# Aim
Please arrange the stretch of the listing below, from the line containing "You are a computer-use agent. 520x433 pixels." through the line containing "coord(354,94)", as a numbered list, leaving out any blank lines.

Stored entries:
>>>>>
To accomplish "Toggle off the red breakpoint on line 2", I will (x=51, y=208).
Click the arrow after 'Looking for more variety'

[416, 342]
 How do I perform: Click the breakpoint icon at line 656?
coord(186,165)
<<<<<
>>>>>
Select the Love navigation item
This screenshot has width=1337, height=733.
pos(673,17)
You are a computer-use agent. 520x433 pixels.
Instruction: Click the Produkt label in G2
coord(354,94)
<<<<<
# Answer
1. You are a computer-use agent. 520x433 pixels.
2. Instruction: Click the Produkt label in G2
3. coord(354,94)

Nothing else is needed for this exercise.